◆ EXERCISE DETAILS ◆
Can you print the rows between the line holding "coordinates (308, 41)." and the line holding "pyautogui.click(x=754, y=282)", inclusive, copying them exactly?

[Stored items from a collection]

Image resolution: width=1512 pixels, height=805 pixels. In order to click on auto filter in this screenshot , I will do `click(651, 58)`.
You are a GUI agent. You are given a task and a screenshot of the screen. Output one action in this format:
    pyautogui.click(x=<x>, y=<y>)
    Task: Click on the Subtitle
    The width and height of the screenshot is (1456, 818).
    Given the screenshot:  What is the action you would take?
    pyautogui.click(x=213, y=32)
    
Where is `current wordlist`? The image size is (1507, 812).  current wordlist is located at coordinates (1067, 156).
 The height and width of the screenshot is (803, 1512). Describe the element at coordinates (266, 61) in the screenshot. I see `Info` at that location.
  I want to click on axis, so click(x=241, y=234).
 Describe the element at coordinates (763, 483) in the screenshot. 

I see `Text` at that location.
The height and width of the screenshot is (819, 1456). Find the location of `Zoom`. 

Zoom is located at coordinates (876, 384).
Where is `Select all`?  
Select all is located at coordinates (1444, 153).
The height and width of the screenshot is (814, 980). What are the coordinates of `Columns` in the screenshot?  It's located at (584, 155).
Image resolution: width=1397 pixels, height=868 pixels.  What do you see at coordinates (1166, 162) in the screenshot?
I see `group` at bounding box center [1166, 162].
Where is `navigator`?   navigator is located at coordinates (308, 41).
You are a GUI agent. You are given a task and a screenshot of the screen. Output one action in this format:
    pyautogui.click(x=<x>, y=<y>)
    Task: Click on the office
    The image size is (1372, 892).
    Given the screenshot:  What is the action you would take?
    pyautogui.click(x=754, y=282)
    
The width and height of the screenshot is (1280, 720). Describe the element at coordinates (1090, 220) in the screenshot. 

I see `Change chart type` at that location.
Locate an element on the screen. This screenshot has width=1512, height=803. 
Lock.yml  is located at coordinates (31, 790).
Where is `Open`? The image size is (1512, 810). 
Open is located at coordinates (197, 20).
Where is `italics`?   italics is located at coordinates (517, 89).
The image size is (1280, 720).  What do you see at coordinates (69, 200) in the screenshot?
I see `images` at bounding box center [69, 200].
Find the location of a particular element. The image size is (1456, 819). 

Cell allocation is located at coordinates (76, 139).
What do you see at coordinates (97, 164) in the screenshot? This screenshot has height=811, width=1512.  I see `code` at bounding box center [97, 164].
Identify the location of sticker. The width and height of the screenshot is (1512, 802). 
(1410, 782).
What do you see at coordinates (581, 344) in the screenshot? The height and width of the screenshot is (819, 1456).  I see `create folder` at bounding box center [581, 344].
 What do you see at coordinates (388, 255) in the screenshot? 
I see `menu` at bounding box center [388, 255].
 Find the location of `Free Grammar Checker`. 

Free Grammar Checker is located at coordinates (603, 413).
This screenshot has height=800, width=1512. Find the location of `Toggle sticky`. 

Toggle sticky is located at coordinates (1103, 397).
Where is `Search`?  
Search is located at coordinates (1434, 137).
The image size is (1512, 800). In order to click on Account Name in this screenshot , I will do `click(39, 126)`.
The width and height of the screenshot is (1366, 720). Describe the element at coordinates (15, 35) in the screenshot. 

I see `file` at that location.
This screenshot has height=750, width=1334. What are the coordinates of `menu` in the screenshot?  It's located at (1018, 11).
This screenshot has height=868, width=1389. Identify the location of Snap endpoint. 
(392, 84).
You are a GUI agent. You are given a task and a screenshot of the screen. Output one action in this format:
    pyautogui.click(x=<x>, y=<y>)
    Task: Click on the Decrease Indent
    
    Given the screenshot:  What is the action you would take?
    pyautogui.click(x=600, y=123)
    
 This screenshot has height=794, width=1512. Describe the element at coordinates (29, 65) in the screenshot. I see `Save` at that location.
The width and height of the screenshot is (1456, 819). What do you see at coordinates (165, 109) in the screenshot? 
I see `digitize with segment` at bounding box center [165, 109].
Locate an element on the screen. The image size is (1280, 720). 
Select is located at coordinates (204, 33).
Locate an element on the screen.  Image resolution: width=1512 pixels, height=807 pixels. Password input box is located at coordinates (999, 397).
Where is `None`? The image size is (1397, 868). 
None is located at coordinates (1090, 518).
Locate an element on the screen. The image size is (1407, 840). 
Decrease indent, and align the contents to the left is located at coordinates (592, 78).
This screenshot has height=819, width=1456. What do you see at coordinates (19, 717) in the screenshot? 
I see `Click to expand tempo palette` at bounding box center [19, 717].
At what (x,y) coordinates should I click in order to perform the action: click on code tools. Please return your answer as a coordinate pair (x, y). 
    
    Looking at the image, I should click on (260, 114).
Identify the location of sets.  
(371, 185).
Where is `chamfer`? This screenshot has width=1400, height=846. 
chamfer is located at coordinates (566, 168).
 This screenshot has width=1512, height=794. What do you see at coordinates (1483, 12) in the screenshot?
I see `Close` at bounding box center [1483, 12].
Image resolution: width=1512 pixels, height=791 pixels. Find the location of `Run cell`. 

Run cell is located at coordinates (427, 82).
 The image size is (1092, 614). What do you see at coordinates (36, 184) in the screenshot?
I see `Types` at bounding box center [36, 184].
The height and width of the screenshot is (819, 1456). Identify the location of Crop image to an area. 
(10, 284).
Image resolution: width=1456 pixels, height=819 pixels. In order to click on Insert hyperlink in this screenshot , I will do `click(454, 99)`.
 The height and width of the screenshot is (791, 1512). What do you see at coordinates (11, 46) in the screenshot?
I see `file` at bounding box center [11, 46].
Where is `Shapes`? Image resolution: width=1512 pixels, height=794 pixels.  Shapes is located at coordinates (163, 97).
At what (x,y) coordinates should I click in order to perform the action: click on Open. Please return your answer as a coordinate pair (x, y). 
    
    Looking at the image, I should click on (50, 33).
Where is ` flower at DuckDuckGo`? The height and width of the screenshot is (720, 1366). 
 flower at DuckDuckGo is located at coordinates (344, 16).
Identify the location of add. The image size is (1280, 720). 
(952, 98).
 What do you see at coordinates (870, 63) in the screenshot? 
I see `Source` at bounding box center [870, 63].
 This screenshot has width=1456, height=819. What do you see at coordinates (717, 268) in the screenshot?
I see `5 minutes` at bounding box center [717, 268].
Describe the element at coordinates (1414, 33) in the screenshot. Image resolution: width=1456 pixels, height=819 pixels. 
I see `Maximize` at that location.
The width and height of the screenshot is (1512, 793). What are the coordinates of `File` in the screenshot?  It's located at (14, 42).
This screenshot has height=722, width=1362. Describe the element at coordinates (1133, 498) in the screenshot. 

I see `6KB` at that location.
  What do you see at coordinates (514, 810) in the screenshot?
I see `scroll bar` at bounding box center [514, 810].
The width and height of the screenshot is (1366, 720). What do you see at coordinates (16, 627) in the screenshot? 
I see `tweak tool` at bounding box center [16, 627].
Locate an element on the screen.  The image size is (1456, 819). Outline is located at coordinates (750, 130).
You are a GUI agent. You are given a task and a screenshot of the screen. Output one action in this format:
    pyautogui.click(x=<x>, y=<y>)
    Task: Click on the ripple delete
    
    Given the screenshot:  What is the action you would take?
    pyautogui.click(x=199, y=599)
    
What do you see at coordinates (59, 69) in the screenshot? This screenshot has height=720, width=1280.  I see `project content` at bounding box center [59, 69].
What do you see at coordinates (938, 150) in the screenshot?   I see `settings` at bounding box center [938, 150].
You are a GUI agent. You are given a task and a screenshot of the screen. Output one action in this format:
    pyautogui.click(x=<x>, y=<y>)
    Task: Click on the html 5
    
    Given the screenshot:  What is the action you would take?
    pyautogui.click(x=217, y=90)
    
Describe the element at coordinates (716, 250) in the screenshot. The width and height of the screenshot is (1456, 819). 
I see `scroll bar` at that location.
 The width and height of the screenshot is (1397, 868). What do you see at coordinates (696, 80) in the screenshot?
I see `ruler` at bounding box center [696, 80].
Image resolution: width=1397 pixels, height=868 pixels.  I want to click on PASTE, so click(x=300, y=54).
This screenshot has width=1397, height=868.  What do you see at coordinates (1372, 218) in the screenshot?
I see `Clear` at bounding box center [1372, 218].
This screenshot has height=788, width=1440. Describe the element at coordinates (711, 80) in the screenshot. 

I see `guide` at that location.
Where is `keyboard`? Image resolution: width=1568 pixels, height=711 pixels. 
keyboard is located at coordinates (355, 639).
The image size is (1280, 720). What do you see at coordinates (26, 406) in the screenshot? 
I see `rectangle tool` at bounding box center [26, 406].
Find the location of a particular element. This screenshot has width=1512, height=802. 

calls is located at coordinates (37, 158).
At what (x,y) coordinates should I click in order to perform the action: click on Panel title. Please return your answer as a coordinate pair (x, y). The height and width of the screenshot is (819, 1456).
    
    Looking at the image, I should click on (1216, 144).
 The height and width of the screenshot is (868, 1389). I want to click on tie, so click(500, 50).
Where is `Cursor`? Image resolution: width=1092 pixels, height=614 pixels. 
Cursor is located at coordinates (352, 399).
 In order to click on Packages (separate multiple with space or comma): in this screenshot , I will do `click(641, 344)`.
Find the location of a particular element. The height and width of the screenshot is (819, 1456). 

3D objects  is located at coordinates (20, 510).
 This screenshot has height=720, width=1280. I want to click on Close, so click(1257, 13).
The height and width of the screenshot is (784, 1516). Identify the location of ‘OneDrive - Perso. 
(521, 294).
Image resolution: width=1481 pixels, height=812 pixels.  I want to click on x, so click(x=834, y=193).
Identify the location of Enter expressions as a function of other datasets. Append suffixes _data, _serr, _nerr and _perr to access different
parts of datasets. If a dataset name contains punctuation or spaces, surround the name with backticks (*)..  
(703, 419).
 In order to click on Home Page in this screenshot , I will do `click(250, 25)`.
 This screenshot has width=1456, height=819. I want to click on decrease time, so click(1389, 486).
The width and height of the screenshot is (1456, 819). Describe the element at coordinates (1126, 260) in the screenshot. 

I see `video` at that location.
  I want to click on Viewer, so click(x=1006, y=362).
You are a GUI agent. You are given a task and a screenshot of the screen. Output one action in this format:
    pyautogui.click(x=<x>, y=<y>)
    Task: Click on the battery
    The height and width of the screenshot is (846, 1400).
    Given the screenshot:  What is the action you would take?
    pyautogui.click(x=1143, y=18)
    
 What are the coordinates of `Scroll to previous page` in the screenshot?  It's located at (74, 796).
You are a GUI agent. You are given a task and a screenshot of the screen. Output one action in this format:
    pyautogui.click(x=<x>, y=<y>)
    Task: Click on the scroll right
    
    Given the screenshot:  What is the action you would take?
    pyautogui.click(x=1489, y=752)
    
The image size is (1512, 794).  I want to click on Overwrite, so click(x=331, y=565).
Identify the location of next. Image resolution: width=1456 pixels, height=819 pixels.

◆ THE COMPLETED TASK ◆
Where is `navigator`?   navigator is located at coordinates (308, 41).
You are a GUI agent. You are given a task and a screenshot of the screen. Output one action in this format:
    pyautogui.click(x=<x>, y=<y>)
    Task: Click on the office
    The image size is (1372, 892).
    Given the screenshot:  What is the action you would take?
    pyautogui.click(x=754, y=282)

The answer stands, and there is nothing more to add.